- Office of the State Auditor
Media Contact for Audit Highlights Issues Related to Overtime at Chelsea Soldiers’ Home
Boston — In an audit released today of the Chelsea Soldiers’ Home (CHE), State Auditor Suzanne M. Bump found that the lack of an effective system for tracking overtime resulted in unapproved overtime being paid to nursing staff members. The audit, which examined July 1, 2017 through June 30, 2019, identified $223,136 in incremental overtime paid to nursing personnel that was either unauthorized or unapproved.
Staff can accumulate incremental overtime by clocking in before a shift is scheduled to begin or clocking out after their shift is scheduled to end, or by not clocking out for unpaid meal time. Auditors determined there were 9,804 instances of incremental overtime paid to nursing personnel that CHE was unaware of and did not authorize, and therefore could not substantiate it was essential for veteran care.

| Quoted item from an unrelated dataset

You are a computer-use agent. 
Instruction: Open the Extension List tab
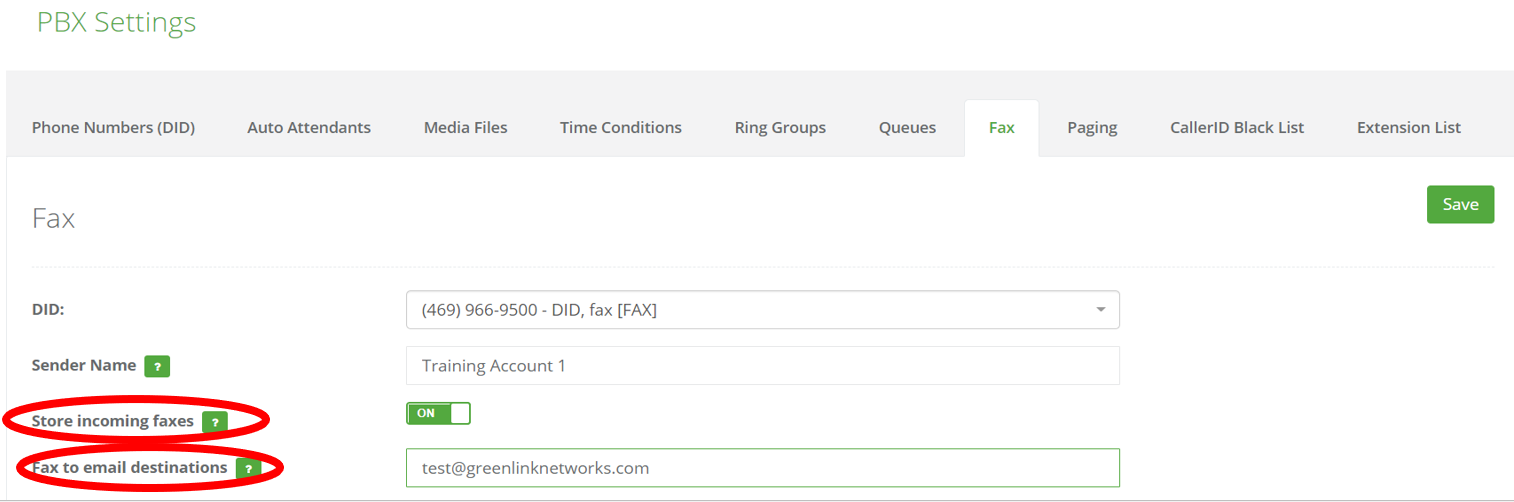[x=1409, y=128]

The audit also found issues with CHE’s documentation of premium overtime which is work that exceeds 8 hours per day or 40 hours per week and is paid at more than the standard hourly rate. For the 20,664 premium overtime payments totaling $3,320,033 during the audit period, CHE did not document the need for all overtime hours worked or that all members of its nursing staff had received required prior approval for overtime shifts. In addition, CHE could not provide daily staffing schedules for 17 of the 24 months examined by the audit. The staffing schedules that the Home did provide, contained numerous discrepancies in overtime records. The audit notes, these shortcomings may have resulted in CHE incurring unnecessary overtime costs.
“There is no excuse for state agencies’ continuing failures to properly administer employee overtime programs,” said Bump. “Evidently, at the Chelsea Soldiers Home there was no attention paid to when nurses were clocking in and out or supervisor approvals for millions of dollars of premium overtime. It is therefore impossible to tell how much of this compensation was justified by the needs of the patients and how much constitutes pure taxpayer abuse.”
The audit recommended CHE revise its overtime authorization process, ensure that daily staffing schedules and weekly overtime summary forms are completed, and enhance procedures for overtime recordkeeping. In its response, CHE indicated it was taking steps to address these recommendations.
During the audit, CHE paid out $3,320,033 in overtime to 169 nursing and medical personnel, which accounted for 81 percent of total overtime expenses.
Bump’s previous audit of the Holyoke Soldiers’ Home found similar issues related to the approval of overtime for medical staff.
CHE operates within the Department of Veterans’ Services, which is part of the Executive Office of Health and Human Services (EOHHS). The Soldiers’ Home provides skilled nursing, care for veterans with Alzheimer’s disease, and other long-term care. It is governed by a seven-member board of trustees appointed by the Secretary of EOHHS with the Governor’s approval. Day-to-day operations are administered by a superintendent who is also appointed by the Secretary of EOHHS with the Governor’s approval. During the audit, the Soldiers’ Home served 293 veterans.